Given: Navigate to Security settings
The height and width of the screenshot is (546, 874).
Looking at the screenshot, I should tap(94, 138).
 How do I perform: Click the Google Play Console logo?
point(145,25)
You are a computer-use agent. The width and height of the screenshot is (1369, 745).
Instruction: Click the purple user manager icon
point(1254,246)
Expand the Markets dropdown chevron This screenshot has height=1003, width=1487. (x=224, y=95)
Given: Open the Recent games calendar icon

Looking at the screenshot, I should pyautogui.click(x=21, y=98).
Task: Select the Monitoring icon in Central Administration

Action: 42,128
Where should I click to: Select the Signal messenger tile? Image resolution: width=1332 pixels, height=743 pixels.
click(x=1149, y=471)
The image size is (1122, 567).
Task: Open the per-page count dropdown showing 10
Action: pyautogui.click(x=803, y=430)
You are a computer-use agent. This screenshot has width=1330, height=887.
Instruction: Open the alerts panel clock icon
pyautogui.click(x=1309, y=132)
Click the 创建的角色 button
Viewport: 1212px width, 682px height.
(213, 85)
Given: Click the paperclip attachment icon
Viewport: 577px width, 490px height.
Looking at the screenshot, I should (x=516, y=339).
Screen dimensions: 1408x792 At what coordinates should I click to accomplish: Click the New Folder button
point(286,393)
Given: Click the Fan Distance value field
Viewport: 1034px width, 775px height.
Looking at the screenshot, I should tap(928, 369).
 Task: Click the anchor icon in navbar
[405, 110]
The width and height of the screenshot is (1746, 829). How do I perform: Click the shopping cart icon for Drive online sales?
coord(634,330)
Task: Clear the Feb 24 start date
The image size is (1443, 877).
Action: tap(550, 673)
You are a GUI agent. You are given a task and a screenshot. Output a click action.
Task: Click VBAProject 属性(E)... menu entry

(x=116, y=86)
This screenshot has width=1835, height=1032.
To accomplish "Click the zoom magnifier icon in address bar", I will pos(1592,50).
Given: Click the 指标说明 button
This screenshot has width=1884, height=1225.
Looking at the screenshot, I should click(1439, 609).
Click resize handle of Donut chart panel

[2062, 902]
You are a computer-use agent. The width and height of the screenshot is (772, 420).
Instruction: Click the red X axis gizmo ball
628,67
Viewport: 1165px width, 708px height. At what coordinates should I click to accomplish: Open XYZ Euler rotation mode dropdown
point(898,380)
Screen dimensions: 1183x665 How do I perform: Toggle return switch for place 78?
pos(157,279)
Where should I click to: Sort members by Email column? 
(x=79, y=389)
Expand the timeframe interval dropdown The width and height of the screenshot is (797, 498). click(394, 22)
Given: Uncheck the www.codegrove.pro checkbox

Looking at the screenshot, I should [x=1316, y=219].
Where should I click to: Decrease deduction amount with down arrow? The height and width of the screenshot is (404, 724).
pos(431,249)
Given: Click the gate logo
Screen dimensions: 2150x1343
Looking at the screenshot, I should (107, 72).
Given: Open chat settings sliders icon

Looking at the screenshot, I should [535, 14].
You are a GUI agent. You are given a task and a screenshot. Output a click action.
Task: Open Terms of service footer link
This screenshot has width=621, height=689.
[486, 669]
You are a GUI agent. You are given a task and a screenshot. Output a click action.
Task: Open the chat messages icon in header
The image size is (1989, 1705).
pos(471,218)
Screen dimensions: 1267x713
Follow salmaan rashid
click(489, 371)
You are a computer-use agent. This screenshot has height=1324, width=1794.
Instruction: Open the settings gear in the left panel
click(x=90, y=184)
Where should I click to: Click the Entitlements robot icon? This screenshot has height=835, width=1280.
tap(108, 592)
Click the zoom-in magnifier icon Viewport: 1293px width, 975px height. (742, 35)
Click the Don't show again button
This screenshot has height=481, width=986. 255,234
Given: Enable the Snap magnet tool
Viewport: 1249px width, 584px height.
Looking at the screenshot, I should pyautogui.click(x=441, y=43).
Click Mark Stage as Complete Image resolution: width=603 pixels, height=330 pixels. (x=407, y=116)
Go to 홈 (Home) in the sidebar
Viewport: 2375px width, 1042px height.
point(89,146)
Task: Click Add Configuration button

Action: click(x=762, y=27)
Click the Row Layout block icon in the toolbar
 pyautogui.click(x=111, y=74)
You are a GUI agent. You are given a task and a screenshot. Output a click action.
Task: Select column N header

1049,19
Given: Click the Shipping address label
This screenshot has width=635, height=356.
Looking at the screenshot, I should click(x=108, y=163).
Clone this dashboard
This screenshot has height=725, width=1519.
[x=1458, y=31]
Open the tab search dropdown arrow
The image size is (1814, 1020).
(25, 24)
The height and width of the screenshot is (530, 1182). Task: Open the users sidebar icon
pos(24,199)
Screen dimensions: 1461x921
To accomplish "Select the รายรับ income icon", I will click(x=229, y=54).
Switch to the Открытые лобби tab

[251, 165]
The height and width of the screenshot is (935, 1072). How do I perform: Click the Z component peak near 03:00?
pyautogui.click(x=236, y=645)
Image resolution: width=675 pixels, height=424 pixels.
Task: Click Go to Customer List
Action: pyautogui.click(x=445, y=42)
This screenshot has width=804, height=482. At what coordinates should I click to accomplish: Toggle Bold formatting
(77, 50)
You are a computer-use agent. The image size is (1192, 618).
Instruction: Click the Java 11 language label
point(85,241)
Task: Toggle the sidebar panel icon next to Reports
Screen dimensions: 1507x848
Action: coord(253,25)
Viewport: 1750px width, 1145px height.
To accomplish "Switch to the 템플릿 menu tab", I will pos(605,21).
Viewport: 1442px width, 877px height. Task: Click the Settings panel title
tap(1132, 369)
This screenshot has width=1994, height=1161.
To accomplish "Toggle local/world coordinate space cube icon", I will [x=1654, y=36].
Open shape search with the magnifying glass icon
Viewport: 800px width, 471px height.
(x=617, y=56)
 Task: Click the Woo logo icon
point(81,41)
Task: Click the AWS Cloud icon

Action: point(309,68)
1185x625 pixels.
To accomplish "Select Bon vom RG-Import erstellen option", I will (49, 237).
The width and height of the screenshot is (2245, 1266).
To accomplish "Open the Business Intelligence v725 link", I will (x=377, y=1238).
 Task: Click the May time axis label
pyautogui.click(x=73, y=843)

-.-.-

**WHAT IS EXPECTED**. Exactly reproduce every line of the data above.

**EXERCISE RESULT**.
Given: Navigate to Security settings
The height and width of the screenshot is (546, 874).
Looking at the screenshot, I should tap(94, 138).
 How do I perform: Click the Google Play Console logo?
point(145,25)
You are a computer-use agent. The width and height of the screenshot is (1369, 745).
Instruction: Click the purple user manager icon
point(1254,246)
Expand the Markets dropdown chevron This screenshot has height=1003, width=1487. (x=224, y=95)
Given: Open the Recent games calendar icon

Looking at the screenshot, I should pyautogui.click(x=21, y=98).
Task: Select the Monitoring icon in Central Administration

Action: 42,128
Where should I click to: Select the Signal messenger tile? Image resolution: width=1332 pixels, height=743 pixels.
click(x=1149, y=471)
The image size is (1122, 567).
Task: Open the per-page count dropdown showing 10
Action: pyautogui.click(x=803, y=430)
You are a computer-use agent. This screenshot has width=1330, height=887.
Instruction: Open the alerts panel clock icon
pyautogui.click(x=1309, y=132)
Click the 创建的角色 button
Viewport: 1212px width, 682px height.
(213, 85)
Given: Click the paperclip attachment icon
Viewport: 577px width, 490px height.
Looking at the screenshot, I should (x=516, y=339).
Screen dimensions: 1408x792 At what coordinates should I click to accomplish: Click the New Folder button
point(286,393)
Given: Click the Fan Distance value field
Viewport: 1034px width, 775px height.
Looking at the screenshot, I should tap(928, 369).
 Task: Click the anchor icon in navbar
[405, 110]
The width and height of the screenshot is (1746, 829). How do I perform: Click the shopping cart icon for Drive online sales?
coord(634,330)
Task: Clear the Feb 24 start date
The image size is (1443, 877).
Action: tap(550, 673)
You are a GUI agent. You are given a task and a screenshot. Output a click action.
Task: Click VBAProject 属性(E)... menu entry

(x=116, y=86)
This screenshot has width=1835, height=1032.
To accomplish "Click the zoom magnifier icon in address bar", I will pos(1592,50).
Given: Click the 指标说明 button
This screenshot has width=1884, height=1225.
Looking at the screenshot, I should click(1439, 609).
Click resize handle of Donut chart panel

[2062, 902]
You are a computer-use agent. The width and height of the screenshot is (772, 420).
Instruction: Click the red X axis gizmo ball
628,67
Viewport: 1165px width, 708px height. At what coordinates should I click to accomplish: Open XYZ Euler rotation mode dropdown
point(898,380)
Screen dimensions: 1183x665 How do I perform: Toggle return switch for place 78?
pos(157,279)
Where should I click to: Sort members by Email column? 
(x=79, y=389)
Expand the timeframe interval dropdown The width and height of the screenshot is (797, 498). click(394, 22)
Given: Uncheck the www.codegrove.pro checkbox

Looking at the screenshot, I should [x=1316, y=219].
Where should I click to: Decrease deduction amount with down arrow? The height and width of the screenshot is (404, 724).
pos(431,249)
Given: Click the gate logo
Screen dimensions: 2150x1343
Looking at the screenshot, I should (107, 72).
Given: Open chat settings sliders icon

Looking at the screenshot, I should [535, 14].
You are a GUI agent. You are given a task and a screenshot. Output a click action.
Task: Open Terms of service footer link
This screenshot has width=621, height=689.
[486, 669]
You are a GUI agent. You are given a task and a screenshot. Output a click action.
Task: Open the chat messages icon in header
The image size is (1989, 1705).
pos(471,218)
Screen dimensions: 1267x713
Follow salmaan rashid
click(489, 371)
You are a computer-use agent. This screenshot has height=1324, width=1794.
Instruction: Open the settings gear in the left panel
click(x=90, y=184)
Where should I click to: Click the Entitlements robot icon? This screenshot has height=835, width=1280.
tap(108, 592)
Click the zoom-in magnifier icon Viewport: 1293px width, 975px height. (742, 35)
Click the Don't show again button
This screenshot has height=481, width=986. 255,234
Given: Enable the Snap magnet tool
Viewport: 1249px width, 584px height.
Looking at the screenshot, I should pyautogui.click(x=441, y=43).
Click Mark Stage as Complete Image resolution: width=603 pixels, height=330 pixels. (x=407, y=116)
Go to 홈 (Home) in the sidebar
Viewport: 2375px width, 1042px height.
point(89,146)
Task: Click Add Configuration button

Action: click(x=762, y=27)
Click the Row Layout block icon in the toolbar
 pyautogui.click(x=111, y=74)
You are a GUI agent. You are given a task and a screenshot. Output a click action.
Task: Select column N header

1049,19
Given: Click the Shipping address label
This screenshot has width=635, height=356.
Looking at the screenshot, I should click(x=108, y=163).
Clone this dashboard
This screenshot has height=725, width=1519.
[x=1458, y=31]
Open the tab search dropdown arrow
The image size is (1814, 1020).
(25, 24)
The height and width of the screenshot is (530, 1182). Task: Open the users sidebar icon
pos(24,199)
Screen dimensions: 1461x921
To accomplish "Select the รายรับ income icon", I will click(x=229, y=54).
Switch to the Открытые лобби tab

[251, 165]
The height and width of the screenshot is (935, 1072). How do I perform: Click the Z component peak near 03:00?
pyautogui.click(x=236, y=645)
Image resolution: width=675 pixels, height=424 pixels.
Task: Click Go to Customer List
Action: pyautogui.click(x=445, y=42)
This screenshot has width=804, height=482. At what coordinates should I click to accomplish: Toggle Bold formatting
(77, 50)
You are a computer-use agent. The image size is (1192, 618).
Instruction: Click the Java 11 language label
point(85,241)
Task: Toggle the sidebar panel icon next to Reports
Screen dimensions: 1507x848
Action: coord(253,25)
Viewport: 1750px width, 1145px height.
To accomplish "Switch to the 템플릿 menu tab", I will pos(605,21).
Viewport: 1442px width, 877px height. Task: Click the Settings panel title
tap(1132, 369)
This screenshot has width=1994, height=1161.
To accomplish "Toggle local/world coordinate space cube icon", I will [x=1654, y=36].
Open shape search with the magnifying glass icon
Viewport: 800px width, 471px height.
(x=617, y=56)
 Task: Click the Woo logo icon
point(81,41)
Task: Click the AWS Cloud icon

Action: point(309,68)
1185x625 pixels.
To accomplish "Select Bon vom RG-Import erstellen option", I will (49, 237).
The width and height of the screenshot is (2245, 1266).
To accomplish "Open the Business Intelligence v725 link", I will (x=377, y=1238).
 Task: Click the May time axis label
pyautogui.click(x=73, y=843)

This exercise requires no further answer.